Berlin hat eine neue Sehenswürdigkeit aufzuweisen, die brennenden Busse. Keine andere Weltstadt bietet Vergleichbares, findet Harald Martenstein. Dabei sagt doch sogar BVG-Sprecherin Petra Reetz: "Ein Linienbus sollte nicht brennen".

Am 23. Oktober, vor einer Woche, hat in Berlin, bis Redaktionsschluss dieser Ausgabe, zum vorerst letzten Mal ein BVG-Bus gebrannt. Das war in Mariendorf. Die Anzahl der geretteten Fahrgäste betrug 13. Seit etwa zwei Jahren hat Berlin eine neue Sehenswürdigkeit aufzuweisen, die brennenden Busse. Es sind inzwischen schon mindestens acht Busse ausgebrannt, in der Regel handelt es sich dabei um das Modell Mercedes Citaro. Insgesamt haben mindestens 200 Berliner in einem brennenden Bus gesessen und das Naturereignis persönlich miterlebt, wobei es zum Glück zu keinen schwereren Verletzungen kam. Keine andere Weltstadt bietet Vergleichbares.

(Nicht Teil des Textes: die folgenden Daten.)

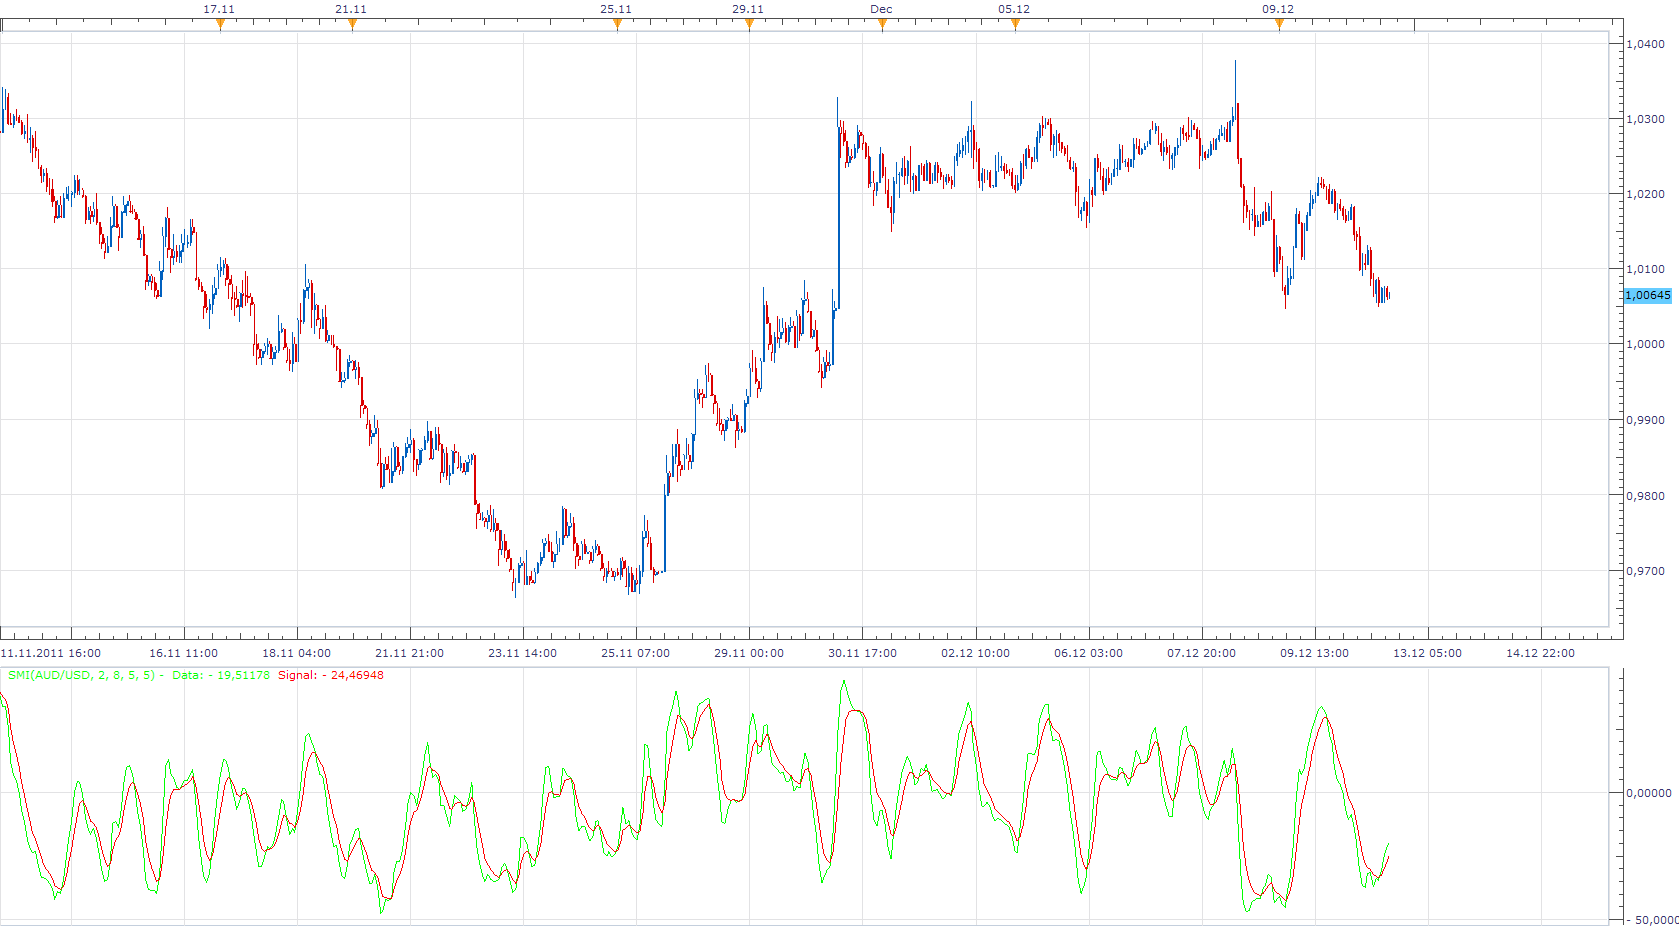Image resolution: width=1680 pixels, height=926 pixels.
Task: Select the 29.11 date marker triangle
Action: pos(749,25)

Das Wort „Naturereignis“ für die Busbrände wurde mit Bedacht gewählt, denn eine technische Erklärung oder rationale Begründung für dieses Phänomen konnte bisher nicht gefunden werden. Einige Busse entzünden sich im Stand, andere beginnen in voller Fahrt mit dem Brennen. Sie werden anschließend untersucht, es gibt Theorien, Schläuche werden ausgetauscht, Experten befragt, beruhigende Erklärungen werden abgegeben, einige Wochen oder nur Tage danach brennt der nächste Bus. Fest steht eigentlich nur, dass Fremdverschulden ausgeschlossen werden kann. Die Busse entzünden sich selber, wie das Nordlicht im nördlichen Skandinavien oder die Steppenbrände Afrikas. In Berlin werden ja von alters her gerne die Autos von Besserverdienenden angezündet oder leere Kinderwagen, die in Hausfluren störend herumstehen, auch Lauben sind beliebte Ziele. Allein in Hellersdorf wurden in diesem Jahr 70 Feuer gelegt. Berlin ist zweifellos die Weltmetropole der Brandstiftung. Aber bei den Bussen handelt es sich nicht um regionales Brauchtum, hier walten höhere Mächte.

Im Dezember 2009 bereits, nach einem besonders eindrucksvollen Brand (100 Gerettete) hat die BVG-Sprecherin Petra Reetz eine Art Grundsatzerklärung abgegeben. Sie gipfelte in den Sätzen: „Ein Linienbus sollte nicht brennen. Das war eine Panne.“ Die BVG wehrt sich also gegen den Verdacht, sie finde brennende Busse normal oder stecke die Busse selber an, sie distanziert sich klar von den Bränden und hat Verständnis dafür, wenn Fahrgäste sich durch Flammen belästigt fühlen. Aber man kann einfach nichts dagegen tun.

An diesem Wochenende wird die Zeit umgestellt. In Berlin beginnt wieder die dunkle, endlos lange Jahreszeit, unter der viele leiden. Hin und wieder werden wir ein helles, großes Licht sehen. Und wenn es, was mehr als wahrscheinlich ist, ein brennender Linienbus sein sollte, ein Porsche oder eine brennende Laube, dann sollten wir uns daran erinnern, dass da oben im Himmel ganz gewiss ein Berliner sitzt, der über uns wacht, damit keinem Passagier etwas zustößt, einer, der uns den Weg leuchtet und der dafür sorgt, dass uns niemals langweilig wird in unserer Stadt.